Jesus, too, in the parables that we are reading in this section of the lectionary, speaks often about the land and the people who work it. His stories are all about planting and harvesting, buying fields, and fishing. Jesus wanders through Galilee, the place he grew up, preaching from village to village to a bunch of farmers and fisherfolk about the kingdom of God.

In our gospel this morning, Jesus is continuing his series of parables. This chapter, chapter 13, in Matthew, is sometimes referred to as the Sermon by the Lake, because Jesus sits in a little boat on the sea of Galilee and preaches to the crowd that has gathered on the shore. Telling a series of stories.
He tells a story of a landowner whose slaves plant a field and tend to it, and then they find that weeds are growing up along with the wheat in great abundance. Finding that a rival has ruined his field, has ruined his crop, the man orders his slaves to wait until the harvest.
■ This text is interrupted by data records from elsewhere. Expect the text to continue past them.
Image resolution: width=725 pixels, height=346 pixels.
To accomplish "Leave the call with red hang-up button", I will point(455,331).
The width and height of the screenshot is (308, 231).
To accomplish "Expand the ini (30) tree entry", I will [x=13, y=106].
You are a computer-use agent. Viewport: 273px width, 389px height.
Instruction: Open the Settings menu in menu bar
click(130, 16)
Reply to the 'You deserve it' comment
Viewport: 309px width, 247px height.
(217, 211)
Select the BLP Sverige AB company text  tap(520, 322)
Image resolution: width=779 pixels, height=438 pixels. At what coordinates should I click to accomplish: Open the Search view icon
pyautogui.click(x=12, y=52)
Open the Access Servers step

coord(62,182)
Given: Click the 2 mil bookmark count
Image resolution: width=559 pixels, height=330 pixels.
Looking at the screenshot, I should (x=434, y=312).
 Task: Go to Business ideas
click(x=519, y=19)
He tells them to salvage what he can and burn the rest.

It is important when reading this story, to recognize the social context in which Jesus is speaking.
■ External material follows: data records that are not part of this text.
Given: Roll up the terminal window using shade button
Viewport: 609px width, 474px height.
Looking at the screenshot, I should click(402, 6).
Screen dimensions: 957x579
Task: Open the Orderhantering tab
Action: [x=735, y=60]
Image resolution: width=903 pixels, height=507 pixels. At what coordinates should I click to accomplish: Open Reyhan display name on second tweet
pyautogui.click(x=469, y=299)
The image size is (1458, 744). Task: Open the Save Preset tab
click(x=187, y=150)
Under the Roman Empire, the old Jewish law of land distribution was no longer in effect. Land that once belonged to the people, once were small family farms, was taken over by the empire. They did this in several ways: Through conquest and heavy taxation, which would lead to debt slavery (for example, during the time of Jesus, Herod the Great collected 30% of the grain crop and 50% of the fruit and grapes), the majority of the land becomes the property of an elite group of slave owners and landholders. One of the deepest roots of injustice in Galilee was this—people went hungry, people were forced to sell themselves or their children into debt slavery, people were deeply impoverished, in a land of plenty.
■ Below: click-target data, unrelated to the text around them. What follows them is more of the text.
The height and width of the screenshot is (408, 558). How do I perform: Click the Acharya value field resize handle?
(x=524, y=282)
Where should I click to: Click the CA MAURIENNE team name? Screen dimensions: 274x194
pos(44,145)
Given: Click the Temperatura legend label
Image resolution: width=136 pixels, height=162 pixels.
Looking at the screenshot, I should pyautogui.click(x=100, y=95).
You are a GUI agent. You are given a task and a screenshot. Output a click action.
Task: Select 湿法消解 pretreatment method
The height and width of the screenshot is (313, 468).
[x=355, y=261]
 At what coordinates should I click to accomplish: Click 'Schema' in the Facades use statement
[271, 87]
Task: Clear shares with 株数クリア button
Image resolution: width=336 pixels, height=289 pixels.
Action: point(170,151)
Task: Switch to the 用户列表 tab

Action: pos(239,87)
Most of the people listening to Jesus probably worked as tenant farmers—sharecroppers—or even as debt slaves of this small elite group. So they knew what Jesus was talking about when he told this story. Jesus himself is a poor artisan, a craftsman—he also would not have access to land.

Now, Jesus has already proclaimed his opposition to this system of landholding that was so prevalent. Jesus is speaking in a long tradition of Hebrew prophets like 1st Isaiah, like Jeremiah, who talk about using the land justly, and in a long tradition of Jewish teaching. During the time of Jesus, there were many people talking about the Kingdom of God and what it meant. There are a series of books written about the time of Jesus called the books of Enoch that talk in great depth about the kingdom of God and the judgment of God on these landholders, and on the religious and political leaders that made this system possible. Jesus, in the Sermon on the Mount, makes this stunning statement; “Blessed are the meek, for they will inherit the land.” That is, in God’s kingdom, the land belongs to you—the slaves, the poor, the peasant sharecroppers. In Luke, as he quotes the prophet Isaiah in Luke 4, he proclaims that part of his mission will be freeing debt slaves.
Jesus represents himself as the sower of the seed in this passage; he is not quite clear, but he might even be representing himself as one of the slaves that sows the seed. But he also claims the title Son of Man, a messianic title. He is the judge and speaks for the God who truly owns all land. And all the causes of sin and all those who oppress God’s people—against these things, Jesus enters into judgment. This is not some parable where Jesus says if you don’t believe the right thing or behave a certain way, you will go to hell. Not at all. It is simply Jesus promising the struggling men and women of Galilee that the kingdom of the world, that the Roman empire, would end—even if it felt that it never would— and God would judge those who enslaved them.